There are two types of cardiovascular diseases: blood clotting and atherosclerosis.

A damage to a blood vessel causes the blood vessel lumen to initially shrink and causes less blood to leak out. This process is known as vasoconstriction. Simultaneously cell fragments in the blood called platelets stick together along with the blood proteins to form a clot.

Blood coagulation is a process that controls bleeding when a blood vessel is damaged. This process involves a group of proteins that are known as blood clotting factors. There are twelve clotting factors that are numbered with roman numerals and also have a common name.

The prevention of blood loss is known as haemostasis. Damage to a blood vessel leads to a series of steps that as follows:

  • Vasoconstriction: the narrowing of the lumen of the blood vessel reduces blood flow which is caused by the constriction of the smooth muscle within the wall of vessels. The degree of constriction depends on the severity of trauma to the vascular endothelial wall. The constriction can last for many minutes, or hours during which time the processes of platelet plugging and blood coagulation can take place.
  • Platelet activation: Platelets become activated when a tissue is damaged. When they come in contact with the damaged vascular surface, specifically the collagen fibres where they join together to form a temporarily platelet plug, to block the blood flow.
  • Blood clot formation: platelets along with fibrin fibres and blood cells form a meshwork that is stronger than the platelet plug that lasts longer to stop bleeding.

Blood platelets aggregation and activation

To save a damaged tissue, blood consists small cell fragments known as platelets. This causes the blood to clot around the damage part of the vessel. Platelets are also called thrombocytes that are shaped as miniature discs which are formed in the bone marrow.

Damage to a blood vessel exposes the lumen of the vessel to the collagen in its wall. Overall vessels collagen is present within the walls of vessels. Collagen is an abundant protein in the body that provides rigidity to the cell wall to stand the pressure that is forming inside the vessel. A cut through the vessel causes the collagen to be exposed to the blood. When platelets are exposed to the wall and come into contact with collagen they change their shape from normal disc shape they are within the blood to discs with long thin projections. The change in the platelet shape enables the blood platelets to become more sticky to the collagen and other blood cells within the vessel. This change therefore has activated the platelets that then releases chemicals that help prevent bleeding that are usually hormones that are able to act to nearby blood vessels and cause them to vasoconstrict, the narrowing of the blood vessels, reducing the blood flow. This causes for less blood to flow to this area where the blood can then be diverted to other areas that need the blood to prevent huge blood loss.

The need for clotting

Within the blood there is substances that promote blood clotting that are known as pro-coagulants and substances the inhibit called anti-coagulants. To maintain homeostasis of the blood the balance between these two groups are very necessary.

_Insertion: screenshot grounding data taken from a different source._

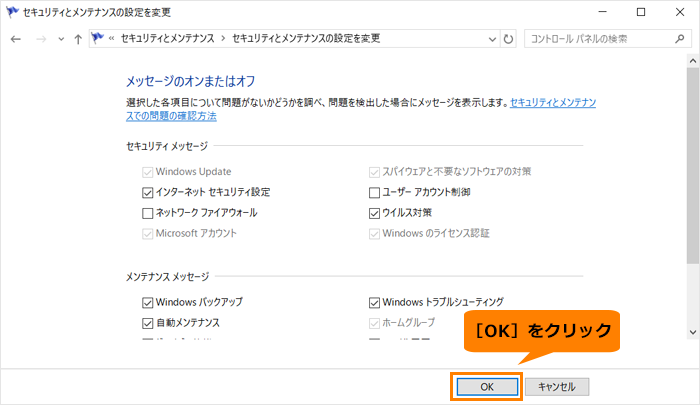Select セキュリティとメンテナンスの設定を変更 breadcrumb
Viewport: 700px width, 405px height.
coord(306,39)

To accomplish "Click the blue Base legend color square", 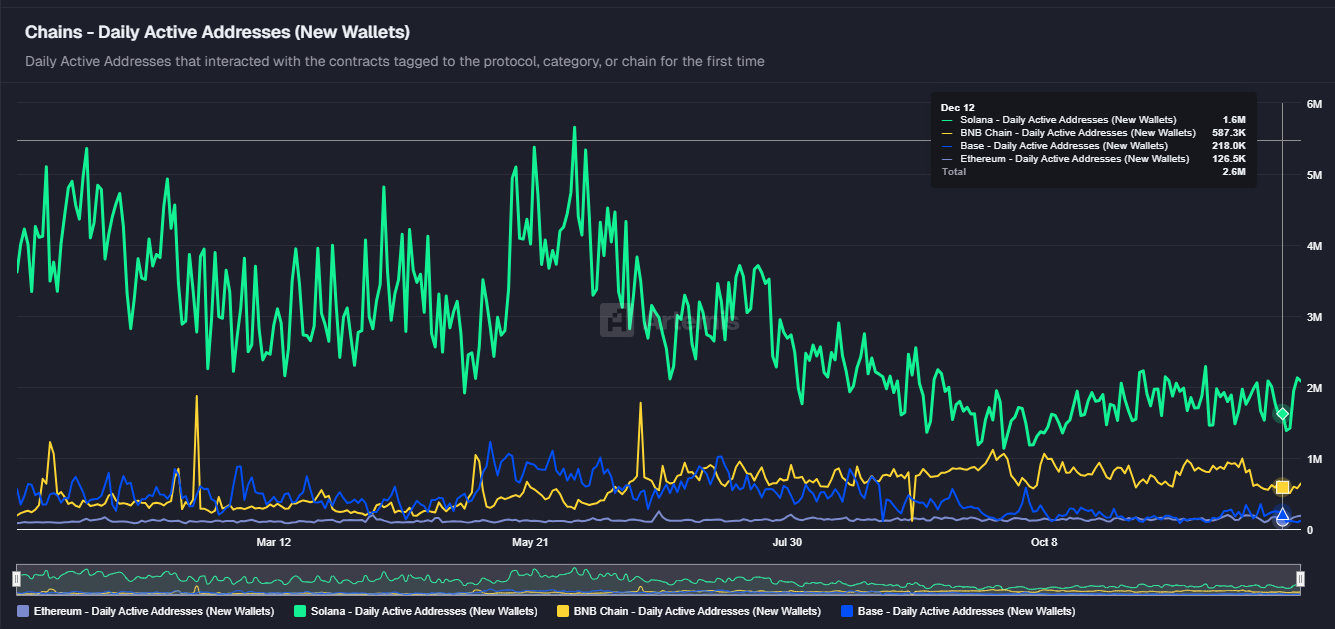I will pos(848,611).
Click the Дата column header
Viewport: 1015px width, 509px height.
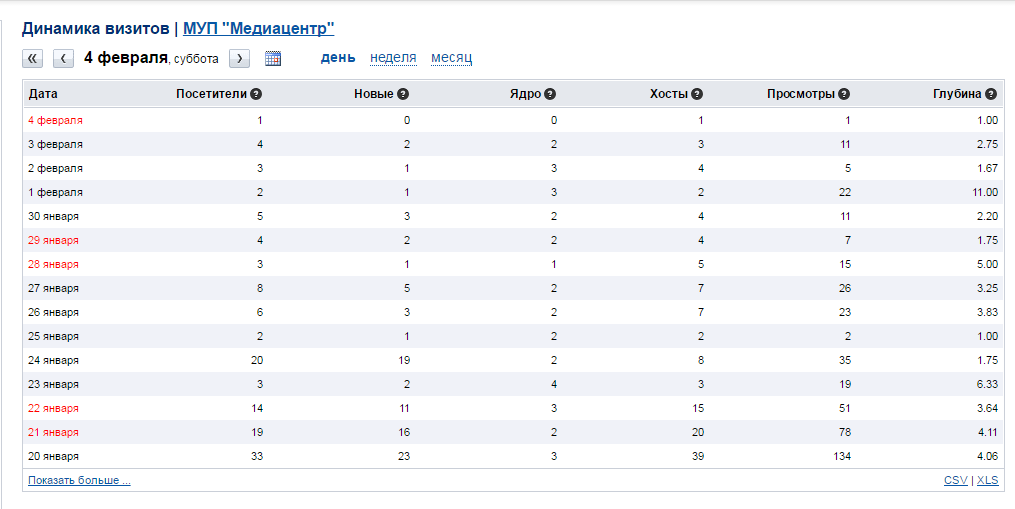tap(43, 94)
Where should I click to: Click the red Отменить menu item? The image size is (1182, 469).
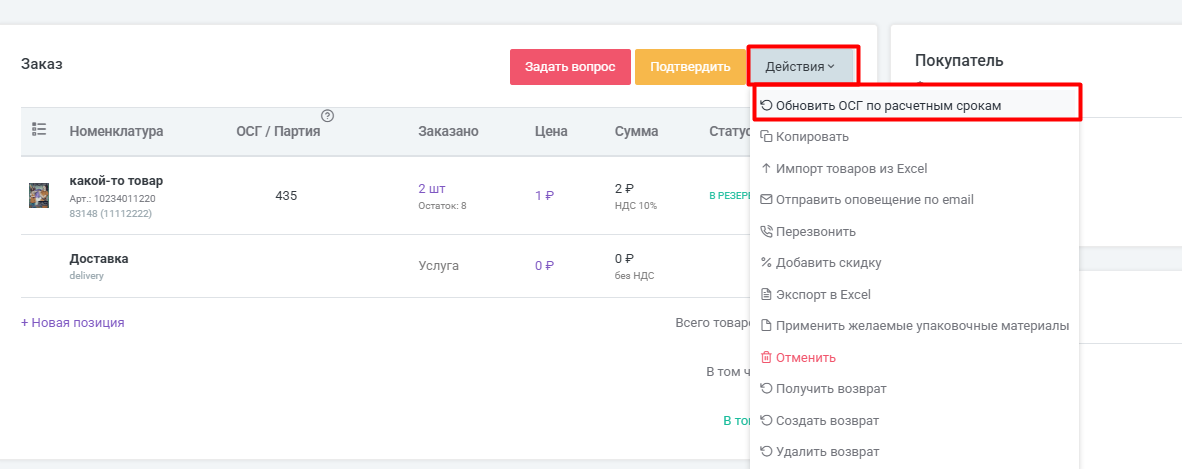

For the normal circulation of blood anti-coagulants are predominate however, when there is a rupture to the blood vessel the pro-coagulants override the anti-coagulants and the blood clot develops through a clotting cascade. The clotting cascade is series of enzyme controlled reactions that are summarized below:

Blood clotting

Conversion of prothrombin to thrombin

Prothrombin is a plasma protein found in the blood that is continuously formed by the liver. It has a high molecular weight and deficiency in Vitamin K or damage to the liver can disturb the blood clotting mechanism leading to an increase in bleeding. It’s an unstable protein that is broken down into smaller compounds like thrombin. This occurs in the presence of sufficient calcium ions and prothrombin activator when there is a damage to a blood vessel. Simultaneously there is aggregation of platelets at the site which aid in the conversion of prothrombin to thrombin (Figure 1).

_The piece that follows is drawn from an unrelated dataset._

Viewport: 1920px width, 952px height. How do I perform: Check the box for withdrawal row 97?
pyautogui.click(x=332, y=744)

2nd step: conversion of fibrinogen to fibrin

Fibrinogen is also a high molecular weight soluble plasma protein. Thrombin acts as a weak proteolytic enzyme that removes four peptides from a single molecule of fibrinogen. This reaction leads to the formation of fibrin monomers that have the capability to polymerize and form insoluble fibrin fibres (Figure 1).

Formation of the clot

These fibrin fibres initially have weak non-covalent hydrogen bonding and newly formed fibres are not cross linked. After a few minutes fibrin stabilizing factors which are also activated by thrombin, causes there to be multiple cross-linkages between the fibrin fibres and platelets that further strengthens the meshwork. The meshwork constituents fibrin fibres, blood cells, platelets and plasma. This leads to the formation of a blood clot. The fibrin fibres of the blood clot also adhere to the damaged surface of a blood vessel thus preventing any further blood loss.

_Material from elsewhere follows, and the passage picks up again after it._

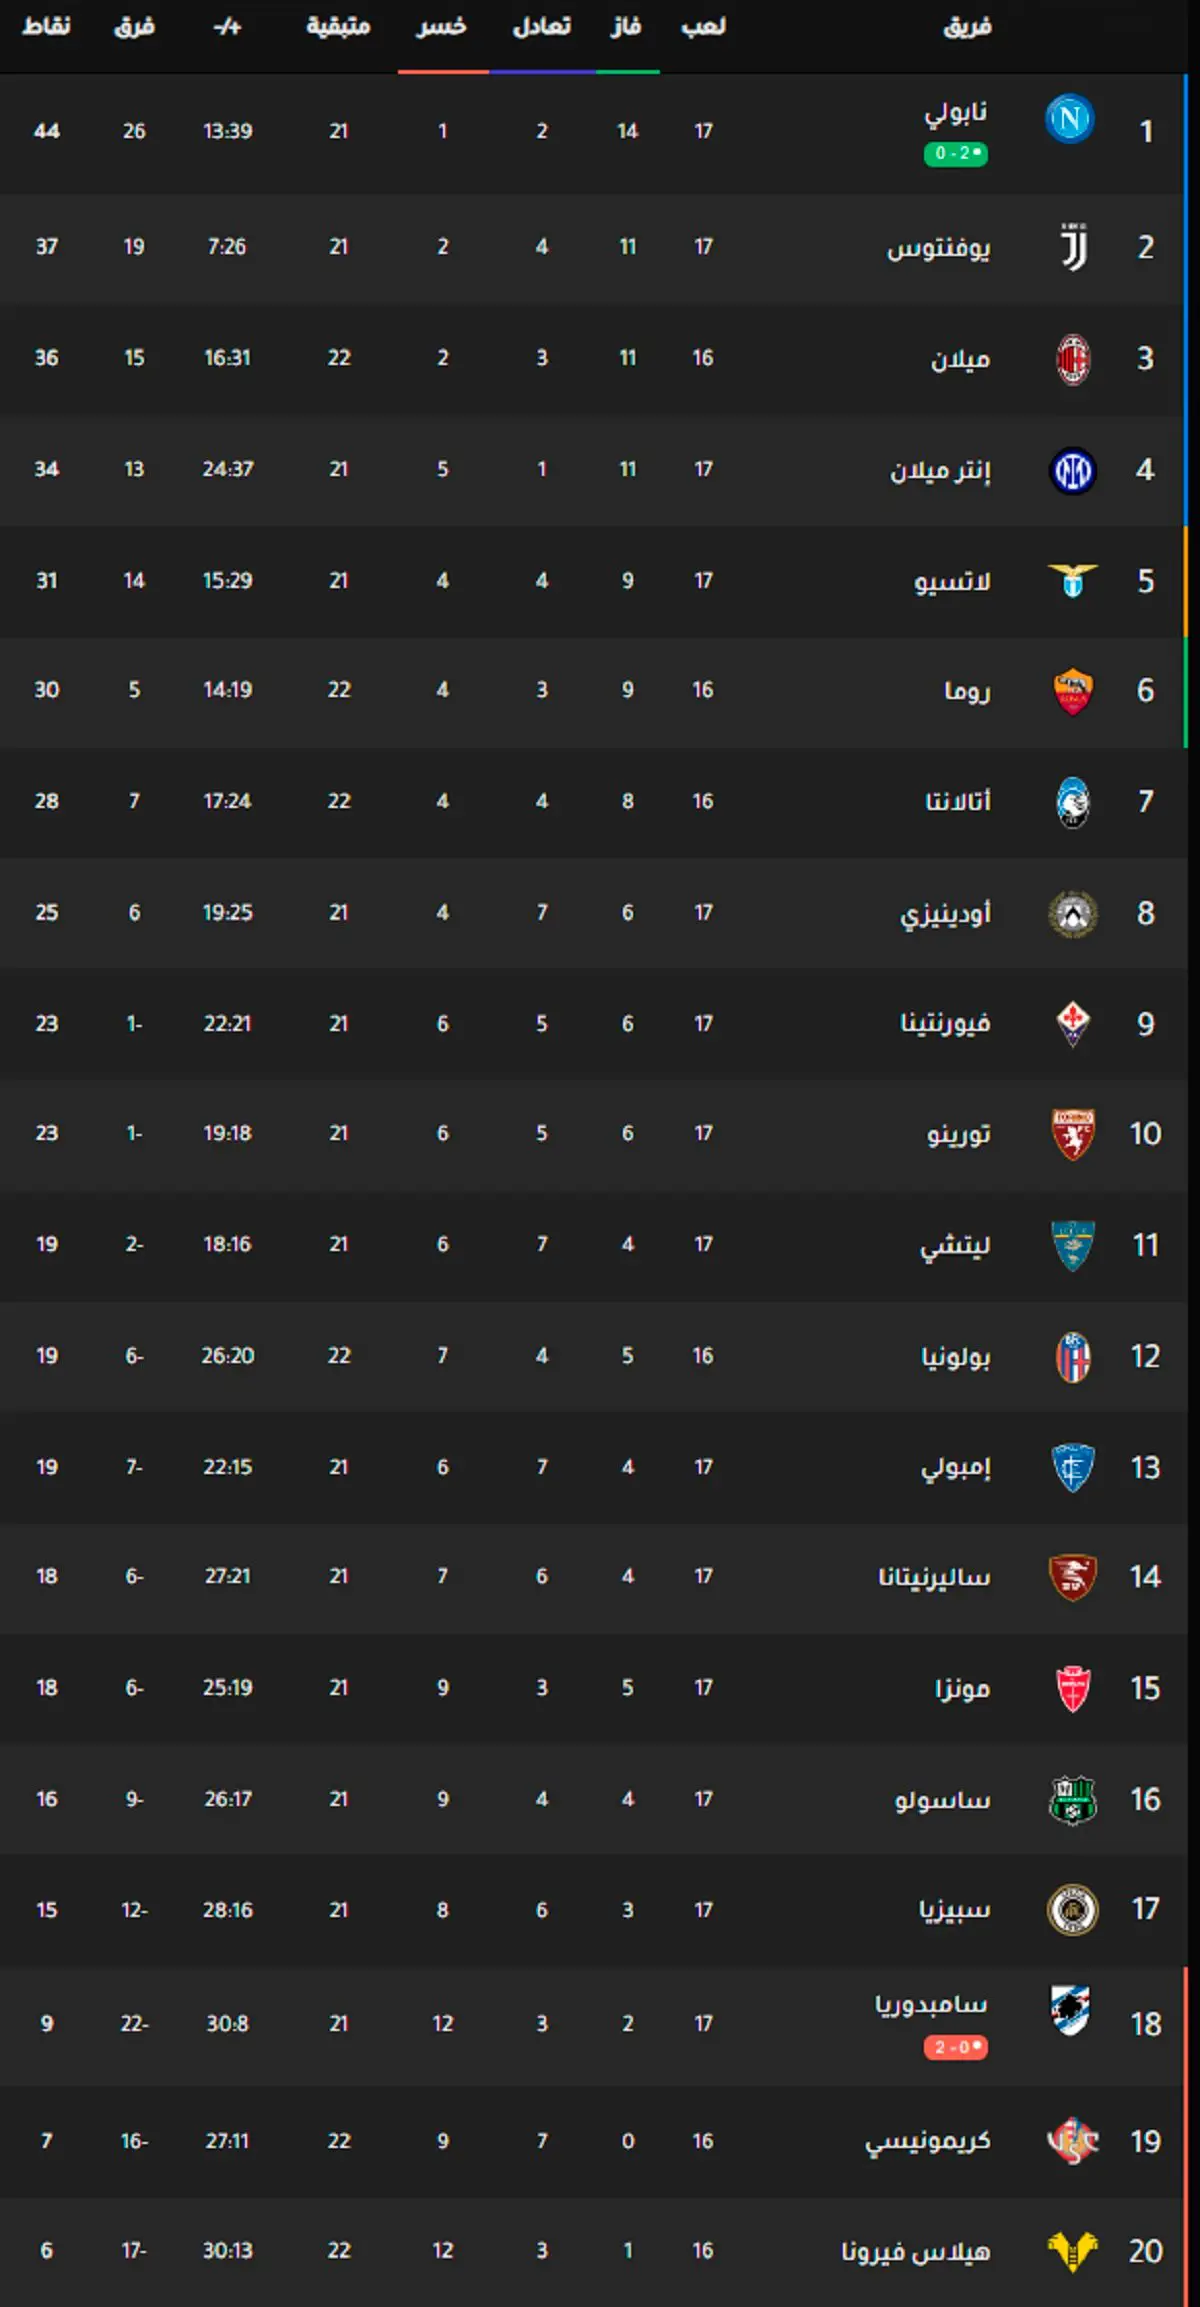
Task: Click the Atalanta crest icon
Action: coord(1073,802)
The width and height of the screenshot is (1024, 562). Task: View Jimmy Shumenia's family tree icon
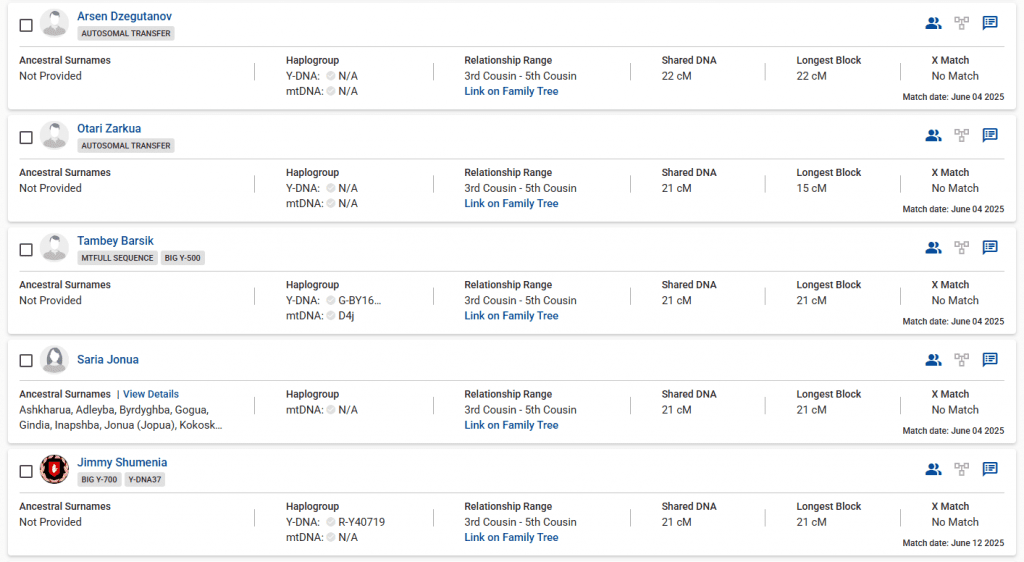coord(961,468)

Figure 1 simplified schematic of the blood coagulation cascade

Blood Clotting in more detail

The coagulation cascade is summarised and often classified into three pathways: extrinsic pathway, intrinsic pathway and the common pathway (Figure 2).

Extrinsic pathway

The extrinsic pathway is initiated with the trauma to the vascular wall and the surrounding tissues. It involves certain tissue factors that are released outside the blood vessel

Intrinsic pathway

This pathway as the name suggests starts with trauma to the blood itself or exposure of blood to collagen of the vascular walls and thereby initiating the clotting cascade.

The common pathway

The common pathway is the interaction between the extrinsic and intrinsic pathway where both pathways eventually produce prothrombin activator. The prothrombin activators triggers the conversion of prothrombin to thrombin ultimately leading to the conversion of fibrinogen to fibrin.

Figure 2 illustrating the three pathways that make the classical blood coagulation pathway

The removal of the blood clot

When a blood clot is formed and has served its function there is a need to remove the clot for the correct circulation of blood. This is to ensure that none of the blood clots formed become too large to block the inside of the blood vessel.
The removal of the blood clot also known as fibrinolysis is the process that causes the blood clot to become dissolved by another plasma protein called plasmin. Plasmin is a proteolytic enzyme that is normally present in an inactivated form called plasminogen. The plasmin digests the fibrin fibres into smaller pieces that can be further broken down by other enzymes and excreted out from the body

Disorders

A disturbance in the clotting cascade or the deficiency in the production of clotting factors can lead to a variety of different disorders summarised below:

  • Haemophilia’s – is the abnormality and deficiency of factor VIII (classical haemophilia) and is a genetic disorder. This disorder is most common in males.
  • Thrombocytopenia – is the presence of very low number of platelets in the blood. They have an increase tendency to bleed from smaller vessels rather than large vessels like in haemophilia.
  • Vitamin K deficiency – This causes there to be a decrease in the production of certain clotting factors within the liver. For example: prothrombin, factor VII, IX and X. This is a rare condition.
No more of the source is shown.